[What to do]
1) Quote the AudioCulture article between "The website launched" and "than 2,000 pages.", inclusive.
2) In the AudioCulture article, how many published pages did the website have when it launched?

START Passage provided

AudioCulture
- Native name: Iwi Waiata
- Company type: Nonprofit
- Website type: Digital library
- Available in: English
- Headquarters: Wellington, New Zealand
- Owners: NZ On Air, New Zealand Government
- Website: Official website
- Commercial: No
- Launched: May 2013
- Current status: Perpetual work-in-progress

= AudioCulture =

Online music project in New Zealand

AudioCulture (Iwi Waiata) is a New Zealand On Air funded online project billed as the "Noisy Library of New Zealand Music". Working with artists, historians and music industry figures, the website covers the nearly 100 years of New Zealand music culture and history, from the first local recordings in the 1920s to the advent of digital streaming. The pages curate together original research and writing on prominent musicians, releases, and movements, alongside resources like music videos and photographs.

The website launched on 31 May 2013 with 250 published pages, and since then has been growing steadily with new pages and stories added regularly. As of 2023 there were more than 2,000 pages.

END Passage provided
START Excerpted data

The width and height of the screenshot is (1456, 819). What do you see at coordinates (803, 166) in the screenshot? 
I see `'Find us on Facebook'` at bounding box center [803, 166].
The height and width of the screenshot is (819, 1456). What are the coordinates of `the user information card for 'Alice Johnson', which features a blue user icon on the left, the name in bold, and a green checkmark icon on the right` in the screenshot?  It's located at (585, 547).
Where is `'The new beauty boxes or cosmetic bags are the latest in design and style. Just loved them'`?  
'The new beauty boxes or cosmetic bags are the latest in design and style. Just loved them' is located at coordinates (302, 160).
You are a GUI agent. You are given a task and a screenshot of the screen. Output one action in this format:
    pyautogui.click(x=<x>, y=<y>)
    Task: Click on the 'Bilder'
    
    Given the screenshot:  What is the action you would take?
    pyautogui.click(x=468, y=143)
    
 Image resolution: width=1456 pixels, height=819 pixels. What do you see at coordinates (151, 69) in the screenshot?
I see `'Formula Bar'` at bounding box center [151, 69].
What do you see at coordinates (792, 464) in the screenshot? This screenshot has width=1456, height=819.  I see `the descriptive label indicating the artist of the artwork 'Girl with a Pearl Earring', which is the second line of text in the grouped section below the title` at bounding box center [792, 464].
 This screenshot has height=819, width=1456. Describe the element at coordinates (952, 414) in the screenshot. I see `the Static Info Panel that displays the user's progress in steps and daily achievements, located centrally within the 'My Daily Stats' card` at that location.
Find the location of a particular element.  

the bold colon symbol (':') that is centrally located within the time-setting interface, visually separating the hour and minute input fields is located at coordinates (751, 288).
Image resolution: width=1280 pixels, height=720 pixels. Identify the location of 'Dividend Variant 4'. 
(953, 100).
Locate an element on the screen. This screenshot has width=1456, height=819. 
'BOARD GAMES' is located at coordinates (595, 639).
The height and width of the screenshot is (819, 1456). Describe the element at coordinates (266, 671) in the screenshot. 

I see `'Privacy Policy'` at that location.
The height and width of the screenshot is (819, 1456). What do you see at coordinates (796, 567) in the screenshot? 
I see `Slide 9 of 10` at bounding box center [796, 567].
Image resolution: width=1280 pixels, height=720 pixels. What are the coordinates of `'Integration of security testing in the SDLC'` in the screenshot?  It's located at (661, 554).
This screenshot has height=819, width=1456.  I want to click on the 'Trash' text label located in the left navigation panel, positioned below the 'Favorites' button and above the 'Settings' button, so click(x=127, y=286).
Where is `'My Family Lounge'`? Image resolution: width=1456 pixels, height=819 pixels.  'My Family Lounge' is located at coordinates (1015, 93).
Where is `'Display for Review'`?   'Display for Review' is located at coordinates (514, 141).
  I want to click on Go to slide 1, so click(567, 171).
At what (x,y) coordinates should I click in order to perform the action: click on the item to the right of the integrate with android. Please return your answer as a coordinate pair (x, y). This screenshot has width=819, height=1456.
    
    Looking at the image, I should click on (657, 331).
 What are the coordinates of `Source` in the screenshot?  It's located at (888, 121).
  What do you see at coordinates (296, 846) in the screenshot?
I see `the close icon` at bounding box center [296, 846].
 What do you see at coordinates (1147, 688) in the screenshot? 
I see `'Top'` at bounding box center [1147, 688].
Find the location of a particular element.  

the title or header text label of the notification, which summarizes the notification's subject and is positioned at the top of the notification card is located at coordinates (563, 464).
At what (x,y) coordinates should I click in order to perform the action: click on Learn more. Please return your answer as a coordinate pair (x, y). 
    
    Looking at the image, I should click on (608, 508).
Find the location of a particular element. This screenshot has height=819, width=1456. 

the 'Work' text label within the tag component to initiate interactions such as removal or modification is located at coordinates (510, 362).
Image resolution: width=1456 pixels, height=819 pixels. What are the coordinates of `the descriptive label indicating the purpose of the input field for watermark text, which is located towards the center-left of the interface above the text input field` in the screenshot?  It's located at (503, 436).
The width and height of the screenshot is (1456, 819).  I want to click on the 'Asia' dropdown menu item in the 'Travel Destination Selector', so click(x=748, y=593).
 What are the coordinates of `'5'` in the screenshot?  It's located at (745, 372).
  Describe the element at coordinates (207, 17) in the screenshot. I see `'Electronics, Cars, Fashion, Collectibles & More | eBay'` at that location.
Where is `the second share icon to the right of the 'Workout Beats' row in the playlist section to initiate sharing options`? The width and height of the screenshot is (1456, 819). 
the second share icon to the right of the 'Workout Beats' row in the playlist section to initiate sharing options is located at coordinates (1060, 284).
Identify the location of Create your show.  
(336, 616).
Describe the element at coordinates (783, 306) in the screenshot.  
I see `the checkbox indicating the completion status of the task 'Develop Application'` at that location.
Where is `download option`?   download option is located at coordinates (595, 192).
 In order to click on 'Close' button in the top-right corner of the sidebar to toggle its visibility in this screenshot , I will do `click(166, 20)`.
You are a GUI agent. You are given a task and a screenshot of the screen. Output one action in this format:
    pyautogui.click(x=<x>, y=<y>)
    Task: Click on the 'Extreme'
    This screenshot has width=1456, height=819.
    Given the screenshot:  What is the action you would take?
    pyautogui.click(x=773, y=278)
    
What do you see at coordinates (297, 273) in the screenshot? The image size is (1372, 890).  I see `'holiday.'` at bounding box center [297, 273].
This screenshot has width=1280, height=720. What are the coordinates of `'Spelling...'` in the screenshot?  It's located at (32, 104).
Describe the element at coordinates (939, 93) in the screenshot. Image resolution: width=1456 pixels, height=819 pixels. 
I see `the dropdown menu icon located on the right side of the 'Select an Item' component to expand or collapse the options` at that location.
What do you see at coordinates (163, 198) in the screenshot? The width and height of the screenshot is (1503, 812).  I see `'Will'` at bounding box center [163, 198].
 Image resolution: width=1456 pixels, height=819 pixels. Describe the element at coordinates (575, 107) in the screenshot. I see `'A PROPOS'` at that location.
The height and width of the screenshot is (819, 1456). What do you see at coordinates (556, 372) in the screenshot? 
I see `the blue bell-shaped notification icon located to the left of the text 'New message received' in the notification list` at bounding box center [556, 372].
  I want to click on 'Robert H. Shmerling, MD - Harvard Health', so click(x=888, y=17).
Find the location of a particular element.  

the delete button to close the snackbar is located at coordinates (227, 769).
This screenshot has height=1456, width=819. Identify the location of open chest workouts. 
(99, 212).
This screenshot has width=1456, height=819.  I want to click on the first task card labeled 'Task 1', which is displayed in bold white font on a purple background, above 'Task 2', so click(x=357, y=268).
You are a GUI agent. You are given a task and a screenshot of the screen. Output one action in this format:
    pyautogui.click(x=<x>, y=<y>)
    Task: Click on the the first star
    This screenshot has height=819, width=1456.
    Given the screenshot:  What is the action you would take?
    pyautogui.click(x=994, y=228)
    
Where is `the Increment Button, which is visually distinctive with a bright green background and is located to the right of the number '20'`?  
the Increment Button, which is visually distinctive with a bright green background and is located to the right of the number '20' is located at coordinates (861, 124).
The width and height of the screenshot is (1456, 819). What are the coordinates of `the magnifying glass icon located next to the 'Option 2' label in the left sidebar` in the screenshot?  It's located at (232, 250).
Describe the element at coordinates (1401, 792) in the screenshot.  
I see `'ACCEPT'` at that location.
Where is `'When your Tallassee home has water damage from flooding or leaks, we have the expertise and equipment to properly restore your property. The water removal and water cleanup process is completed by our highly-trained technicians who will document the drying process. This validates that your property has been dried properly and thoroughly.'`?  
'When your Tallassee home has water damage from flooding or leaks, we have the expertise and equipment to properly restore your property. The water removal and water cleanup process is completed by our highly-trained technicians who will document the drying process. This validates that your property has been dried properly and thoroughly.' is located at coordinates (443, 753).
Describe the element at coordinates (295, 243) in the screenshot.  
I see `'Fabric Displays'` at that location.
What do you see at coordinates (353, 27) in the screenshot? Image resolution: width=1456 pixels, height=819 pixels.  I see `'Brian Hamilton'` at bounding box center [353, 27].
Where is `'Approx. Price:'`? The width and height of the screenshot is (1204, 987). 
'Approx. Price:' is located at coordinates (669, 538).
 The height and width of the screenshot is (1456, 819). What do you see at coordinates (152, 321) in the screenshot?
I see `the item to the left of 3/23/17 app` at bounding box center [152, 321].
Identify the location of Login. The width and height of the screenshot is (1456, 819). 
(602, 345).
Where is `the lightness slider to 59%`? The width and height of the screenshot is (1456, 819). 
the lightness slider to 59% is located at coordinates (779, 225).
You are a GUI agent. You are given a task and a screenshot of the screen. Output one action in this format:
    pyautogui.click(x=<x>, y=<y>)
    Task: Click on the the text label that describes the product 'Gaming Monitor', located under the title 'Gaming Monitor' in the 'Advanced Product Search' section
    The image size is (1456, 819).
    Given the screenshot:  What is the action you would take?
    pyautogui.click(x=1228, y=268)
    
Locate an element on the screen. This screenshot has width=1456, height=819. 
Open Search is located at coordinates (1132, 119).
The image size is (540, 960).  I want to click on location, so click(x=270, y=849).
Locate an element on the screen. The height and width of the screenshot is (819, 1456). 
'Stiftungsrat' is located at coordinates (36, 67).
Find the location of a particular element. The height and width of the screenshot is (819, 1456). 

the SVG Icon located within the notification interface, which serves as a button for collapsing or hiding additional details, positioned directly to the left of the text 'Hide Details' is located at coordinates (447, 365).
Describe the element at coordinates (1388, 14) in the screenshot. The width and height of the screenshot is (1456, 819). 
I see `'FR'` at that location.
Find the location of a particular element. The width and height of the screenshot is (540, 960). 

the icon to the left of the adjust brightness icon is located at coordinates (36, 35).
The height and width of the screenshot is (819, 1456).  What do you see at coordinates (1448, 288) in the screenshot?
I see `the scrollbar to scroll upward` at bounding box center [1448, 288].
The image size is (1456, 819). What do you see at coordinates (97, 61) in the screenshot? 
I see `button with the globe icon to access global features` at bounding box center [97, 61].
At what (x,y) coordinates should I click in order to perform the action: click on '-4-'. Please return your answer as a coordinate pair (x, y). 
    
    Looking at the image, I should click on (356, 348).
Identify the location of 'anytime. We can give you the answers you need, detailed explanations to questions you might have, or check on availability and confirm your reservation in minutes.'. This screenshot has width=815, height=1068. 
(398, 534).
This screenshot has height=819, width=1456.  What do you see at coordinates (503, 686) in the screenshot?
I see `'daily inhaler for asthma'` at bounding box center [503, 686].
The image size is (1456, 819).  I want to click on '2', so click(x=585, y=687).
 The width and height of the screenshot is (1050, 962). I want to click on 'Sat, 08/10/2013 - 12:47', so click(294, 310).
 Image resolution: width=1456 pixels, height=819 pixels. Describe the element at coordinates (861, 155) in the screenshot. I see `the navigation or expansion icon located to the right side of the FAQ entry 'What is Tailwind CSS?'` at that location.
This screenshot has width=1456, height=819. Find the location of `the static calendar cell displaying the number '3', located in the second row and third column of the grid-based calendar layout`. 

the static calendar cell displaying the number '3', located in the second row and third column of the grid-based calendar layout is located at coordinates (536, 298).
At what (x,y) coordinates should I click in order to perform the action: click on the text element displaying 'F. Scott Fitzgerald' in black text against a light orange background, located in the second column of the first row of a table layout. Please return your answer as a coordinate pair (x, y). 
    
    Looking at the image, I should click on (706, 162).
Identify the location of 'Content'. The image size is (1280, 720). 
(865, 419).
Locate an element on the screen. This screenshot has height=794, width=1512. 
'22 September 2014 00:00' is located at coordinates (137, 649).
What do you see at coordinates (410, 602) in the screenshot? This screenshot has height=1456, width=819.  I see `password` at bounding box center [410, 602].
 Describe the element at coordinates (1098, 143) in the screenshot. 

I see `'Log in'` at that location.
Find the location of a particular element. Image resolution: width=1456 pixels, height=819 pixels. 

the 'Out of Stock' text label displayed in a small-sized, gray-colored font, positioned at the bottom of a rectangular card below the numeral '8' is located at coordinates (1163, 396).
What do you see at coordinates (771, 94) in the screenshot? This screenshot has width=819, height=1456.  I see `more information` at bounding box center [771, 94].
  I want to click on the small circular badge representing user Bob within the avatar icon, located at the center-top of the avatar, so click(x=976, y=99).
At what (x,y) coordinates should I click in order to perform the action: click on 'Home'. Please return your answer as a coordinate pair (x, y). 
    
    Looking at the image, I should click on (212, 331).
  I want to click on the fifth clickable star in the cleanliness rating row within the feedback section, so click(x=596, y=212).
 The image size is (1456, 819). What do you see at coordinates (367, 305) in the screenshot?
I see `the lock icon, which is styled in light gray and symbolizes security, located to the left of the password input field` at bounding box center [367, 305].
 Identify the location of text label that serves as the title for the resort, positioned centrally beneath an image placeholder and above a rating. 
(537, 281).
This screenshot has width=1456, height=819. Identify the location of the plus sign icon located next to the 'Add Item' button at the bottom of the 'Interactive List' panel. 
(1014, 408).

END Excerpted data

[Results of the exercise]
1)
The website launched on 31 May 2013 with 250 published pages, and since then has been growing steadily with new pages and stories added regularly. As of 2023 there were more than 2,000 pages.

2) 250 published pages.